FDG uptake tracks the oxidative damage in diabetic skeletal muscle: An experimental study

Matteo Bauckneht, Vanessa Cossu, Patrizia Castellani, Patrizia Piccioli, Anna Maria Orengo, Laura Emionite, Francesco Di Giulio, Maria Isabella Donegani, Alberto Miceli, Stefano Raffa, Anna Borra, Selene Capitanio, Silvia Morbelli, Giacomo Caviglia, Silvia Bruno, Silvia Ravera, Davide Maggi, Gianmario Sambuceti, Cecilia Marini

Muscular glucose metabolism (MRGlu) is usually studied by analysis of 18F-fluoro-deoxyglucose (FDG) kinetics with positron emission tomography. However, conflicting results suggest that MRGlu and FDG uptake might reflect at least partially different mechanisms. Bauckneht, Cossu, et al. link FDG uptake and reactive oxygen species (ROS) generation. Their data indicate that fasting FDG uptake at least partially reflects hexose-6-phosphate dehydrogenase activity and is thus enhanced under the redox stress induced by hyperglycemia.

Objective: The present study aims to verify the relationship between glucose consumption and uptake of 18F-2-deoxy-glucose (FDG) in the skeletal muscle (SM) of experimental models of streptozotocin-induced diabetes mellitus (STZ-DM).
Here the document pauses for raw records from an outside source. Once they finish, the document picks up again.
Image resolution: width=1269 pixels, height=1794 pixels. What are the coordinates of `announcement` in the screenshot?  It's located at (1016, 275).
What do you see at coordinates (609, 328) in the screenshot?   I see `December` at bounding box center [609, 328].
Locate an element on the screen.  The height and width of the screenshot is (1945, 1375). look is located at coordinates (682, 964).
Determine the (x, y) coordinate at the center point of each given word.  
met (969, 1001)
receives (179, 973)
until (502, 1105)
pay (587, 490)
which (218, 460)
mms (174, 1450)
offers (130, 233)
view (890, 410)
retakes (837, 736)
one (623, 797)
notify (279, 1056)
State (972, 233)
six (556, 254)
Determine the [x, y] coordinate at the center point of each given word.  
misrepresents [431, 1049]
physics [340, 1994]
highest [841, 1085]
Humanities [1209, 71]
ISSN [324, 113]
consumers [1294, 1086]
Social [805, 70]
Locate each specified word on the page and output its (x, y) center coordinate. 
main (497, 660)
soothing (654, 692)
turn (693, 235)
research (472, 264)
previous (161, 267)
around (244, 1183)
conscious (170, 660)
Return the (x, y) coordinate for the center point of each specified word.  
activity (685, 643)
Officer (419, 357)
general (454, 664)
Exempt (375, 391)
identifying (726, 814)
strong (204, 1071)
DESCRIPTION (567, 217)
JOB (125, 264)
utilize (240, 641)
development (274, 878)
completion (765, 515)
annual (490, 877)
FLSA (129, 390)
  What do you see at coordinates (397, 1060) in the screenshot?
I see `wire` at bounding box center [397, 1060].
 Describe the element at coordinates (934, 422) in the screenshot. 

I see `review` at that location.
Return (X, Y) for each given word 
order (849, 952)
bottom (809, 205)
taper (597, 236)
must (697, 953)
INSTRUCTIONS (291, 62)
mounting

Methods: The study included 36 Balb/c mice. Two weeks after intraperitoneal administration of saline (control group, n = 18) or 150 mg streptozotocin (STZ-DM group, n = 18), the two cohorts were submitted to an oral glucose tolerance test and were further subdivided into three groups (n = 6 each): untreated and treated with metformin (MTF) at low or high doses (10 or 750 mg/kg daily, respectively). Two weeks thereafter, all mice were submitted to dynamic micro–positron emission tomography (PET) imaging after prolonged fasting. After sacrifice, enzymatic pathways and response to oxidative stress were evaluated in harvested SM.

Results: On PET imaging, the FDG uptake rate in hindlimb SM was significantly lower in nondiabetic mice as compared with STZ-DM–untreated mice. MTF had no significant effect on SM FDG uptake in untreated mice; however, its high dose induced a significant decrease in STZ-DM animals. Upon conventional analysis, the SM standard uptake value was higher in STZ-DM mice, while MTF was virtually ineffective in either control or STZ-DM models. This metabolic reprogramming was not explained by any change in cytosolic glucose metabolism. By contrast, it closely agreed with the catalytic function of hexose-6P-dehydrogenase (H6PD; i.e., the trigger of a specific pentose phosphate pathway selectively located within the endoplasmic reticulum). In agreement with this role, the H6PD enzymatic response to both STZ-DM and MTF matched the activation of the NADPH-dependent antioxidant responses to the increased generation of reactive oxygen species caused by chronic hyperglycemia. Ex vivo analysis of tracer kinetics confirmed that the enhanced SM avidity for FDG occurred despite a significant reduction in glucose consumption, while it was associated with increased radioactivity transfer to the endoplasmic reticulum.

Conclusions: These data challenge the current dogma linking FDG uptake to the glycolytic rate. They instead introduce a new model considering a strict link between the uptake of this glucose analog, H6PD reticular activity, and oxidative damage in diabetes, at least under fasting condition.